AVAILABLE RECORDS

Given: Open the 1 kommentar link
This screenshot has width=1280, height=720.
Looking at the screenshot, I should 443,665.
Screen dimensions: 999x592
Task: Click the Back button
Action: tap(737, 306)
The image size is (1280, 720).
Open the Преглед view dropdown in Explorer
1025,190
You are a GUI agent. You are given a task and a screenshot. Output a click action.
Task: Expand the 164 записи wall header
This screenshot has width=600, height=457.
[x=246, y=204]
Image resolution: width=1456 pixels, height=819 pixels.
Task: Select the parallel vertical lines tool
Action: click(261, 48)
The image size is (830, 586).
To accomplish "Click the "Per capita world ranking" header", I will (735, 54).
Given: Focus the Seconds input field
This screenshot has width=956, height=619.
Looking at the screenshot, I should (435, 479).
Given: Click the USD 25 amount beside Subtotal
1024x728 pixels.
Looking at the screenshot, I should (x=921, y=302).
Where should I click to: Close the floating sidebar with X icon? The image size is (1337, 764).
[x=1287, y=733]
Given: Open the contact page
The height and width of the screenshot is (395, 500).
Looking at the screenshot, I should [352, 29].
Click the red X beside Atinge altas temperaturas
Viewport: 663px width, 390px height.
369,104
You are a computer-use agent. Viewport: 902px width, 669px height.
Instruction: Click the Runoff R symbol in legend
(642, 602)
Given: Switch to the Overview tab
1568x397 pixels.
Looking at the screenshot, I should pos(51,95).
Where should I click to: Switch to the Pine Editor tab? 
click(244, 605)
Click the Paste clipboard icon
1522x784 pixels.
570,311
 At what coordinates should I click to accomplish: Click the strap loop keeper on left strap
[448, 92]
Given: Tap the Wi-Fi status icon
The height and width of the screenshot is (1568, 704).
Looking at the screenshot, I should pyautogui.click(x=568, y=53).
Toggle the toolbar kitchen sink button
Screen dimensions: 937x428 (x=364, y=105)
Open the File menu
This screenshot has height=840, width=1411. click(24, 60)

WORK ITEM
Identify every line above with the string "header" in it. Copy those lines.

EXERCISE SOLUTION
Task: Expand the 164 записи wall header
To accomplish "Click the "Per capita world ranking" header", I will (735, 54).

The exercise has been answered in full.